En alguna ocasión hemos señalado que el conflicto en torno al Sahara, seguramente más determinado por la lucha por la hegemonía en el Magreb entre Argelia y Marruecos que por los esforzados sacrificios de los combatientes del Frente Polisario, no es una película del Oeste protagonizada por infames cuatreros y nobles indios. En el norte de Africa, en torno a los yacimientos de fosfatos y las prospecciones petrolíferas, no sólo entran en conflicto los Estados de la región, sino además la estrategia geopolítica mundial de las dos superpotencias. Y, por supuesto, también una potencia europea, venida a menos desde la época de los «cinco grandes» pero todavía influyente en Africa, como Francia.

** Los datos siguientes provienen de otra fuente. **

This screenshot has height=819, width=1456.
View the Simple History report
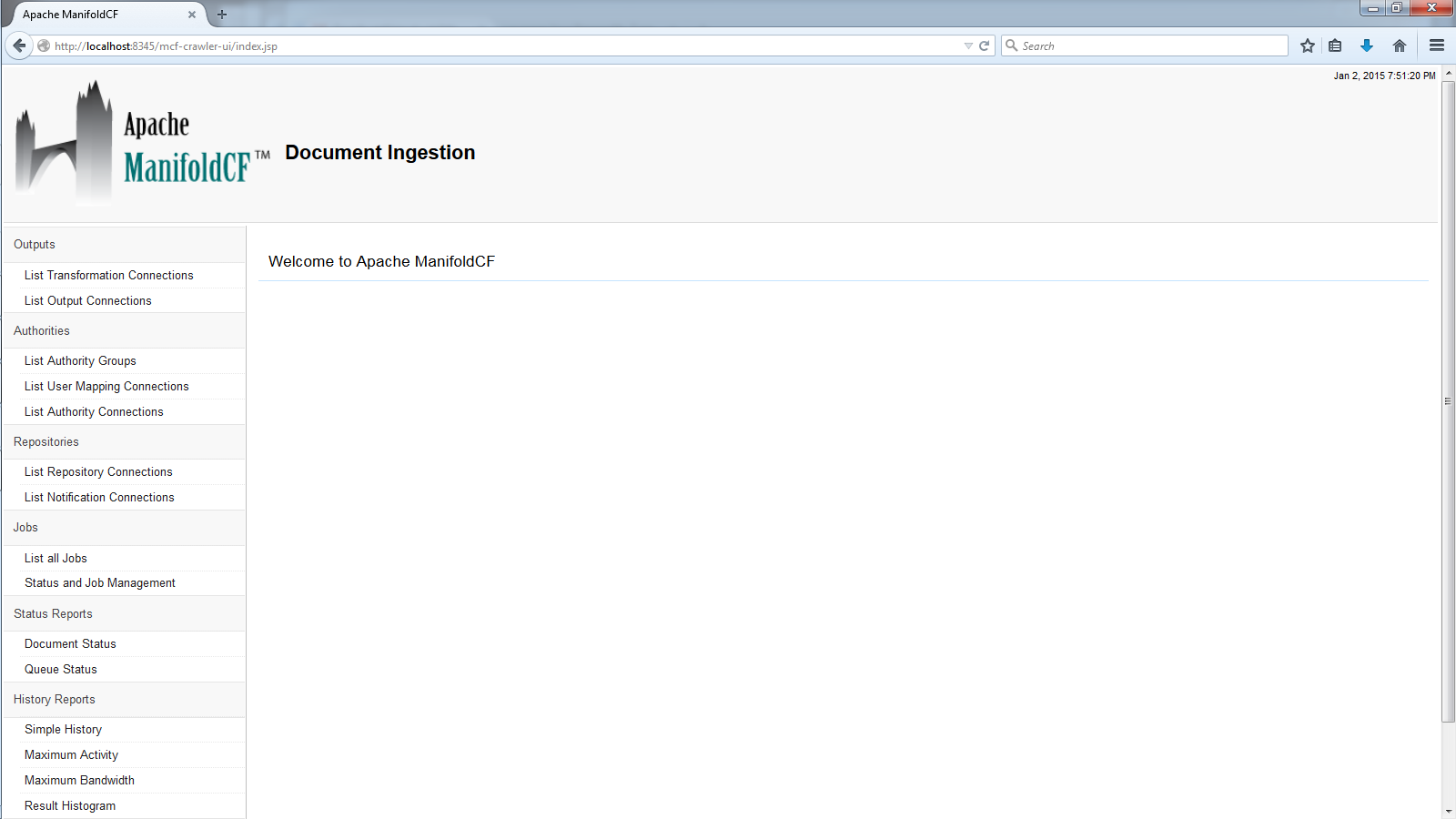coord(63,730)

La diplomacia española, tironeada entre la necesidad de proteger el archipiélago canario amenazado, desde Argelia y de buscar el tiempo y el contexto precisos para dar una salida honorable y garantizadora de los derechos y los intereses españoles al, contencioso planteado por Marruecos sobre Ceuta y Melilla, está esforzándose desde hace algún tiempo, con mayor o menor fortuna, por situarse en una posición de equidistancia en el conflicto del Magreb. Sería lamentable que precisamente en el momento en que la izquierda parlamentaria comienza a superar su sarampión proargelino y el partido del Gobierno su varicela promarroquí, las intemperancias, rabietas y adulaciones profrancesas del rey Hassan obligaran al Estado y a la sociedad de nuestro país a una toma de posición beligerante en la que tal vez poco tendría que ganar España, pero, por supuesto, mucho podría perder Marruecos.